- _ACTION ITEM_
Could you copy exactly the lines from the start of the records through the one containing "1568x743 pixels.", both included, and leave out the pictures?

- _DATA FOR THIS TASK_

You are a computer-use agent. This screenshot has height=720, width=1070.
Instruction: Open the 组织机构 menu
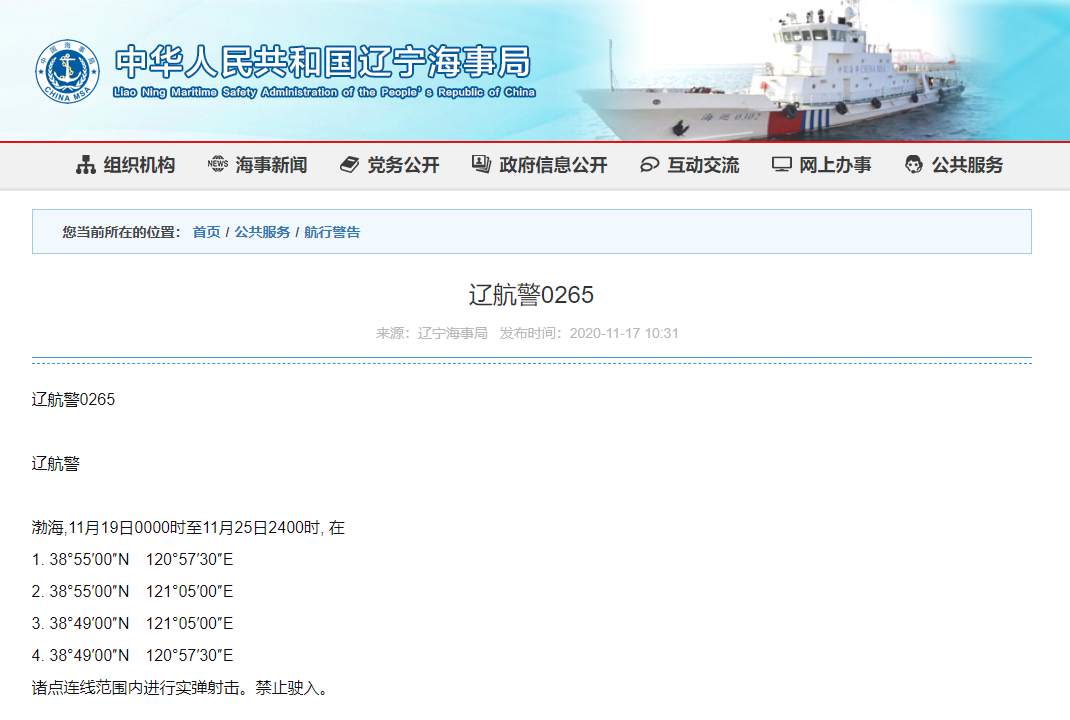coord(139,165)
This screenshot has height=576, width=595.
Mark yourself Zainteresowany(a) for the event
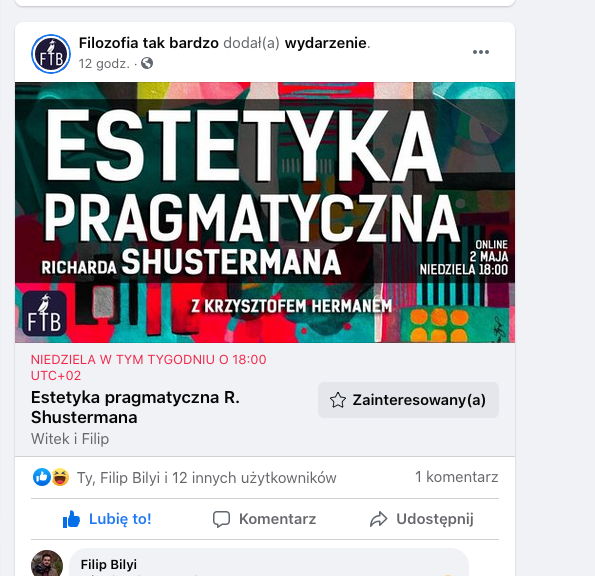(x=408, y=400)
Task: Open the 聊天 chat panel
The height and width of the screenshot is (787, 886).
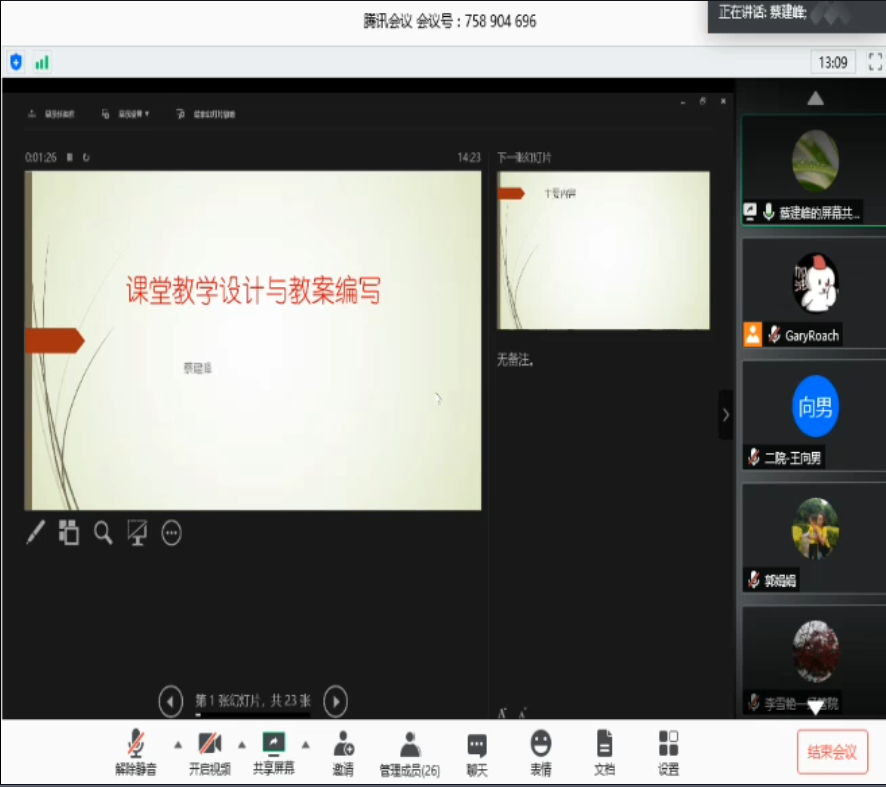Action: click(x=477, y=753)
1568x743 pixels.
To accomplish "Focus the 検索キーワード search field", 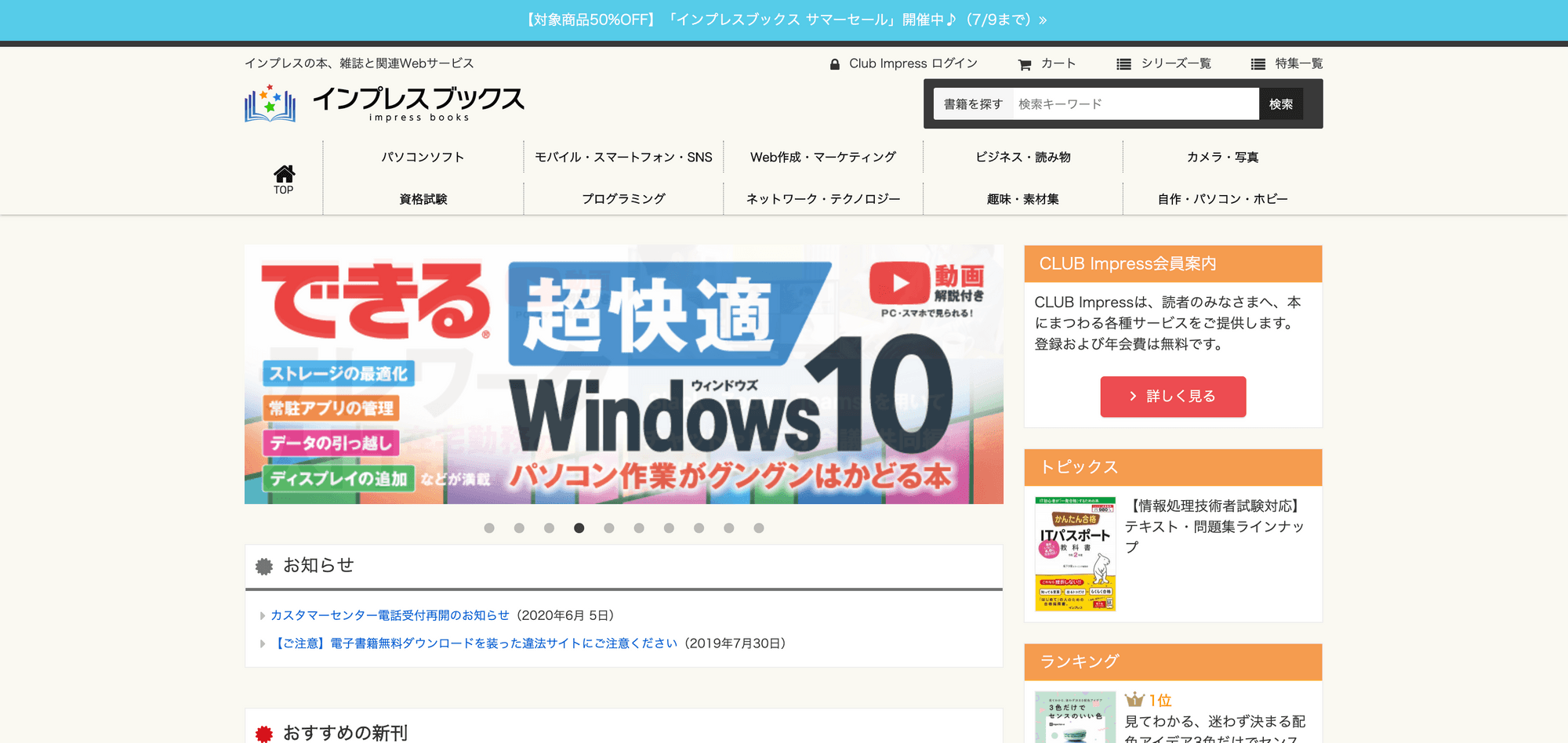I will (x=1135, y=104).
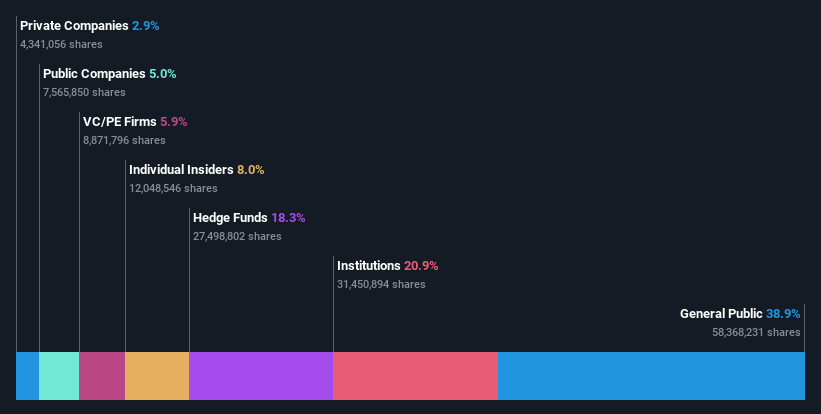821x414 pixels.
Task: Click the Institutions label text
Action: click(x=369, y=266)
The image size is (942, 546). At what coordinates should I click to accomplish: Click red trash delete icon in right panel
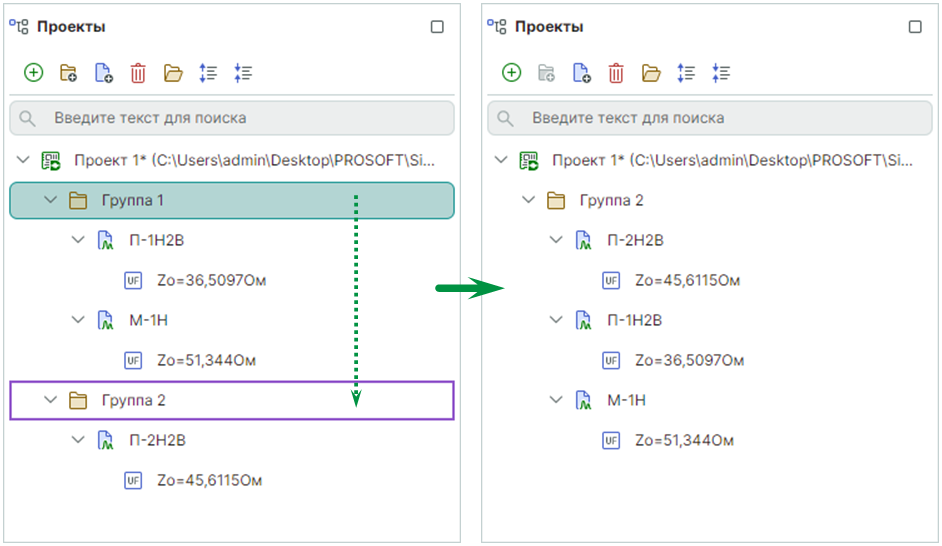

- _ANSWER BOX_
You are a computer-use agent. This screenshot has height=720, width=1070.
Instruction: Open the 组织机构 menu
coord(139,165)
This screenshot has height=576, width=595.
Mark yourself Zainteresowany(a) for the event
(x=408, y=400)
Task: Open the 聊天 chat panel
The height and width of the screenshot is (787, 886).
Action: click(x=477, y=753)
1568x743 pixels.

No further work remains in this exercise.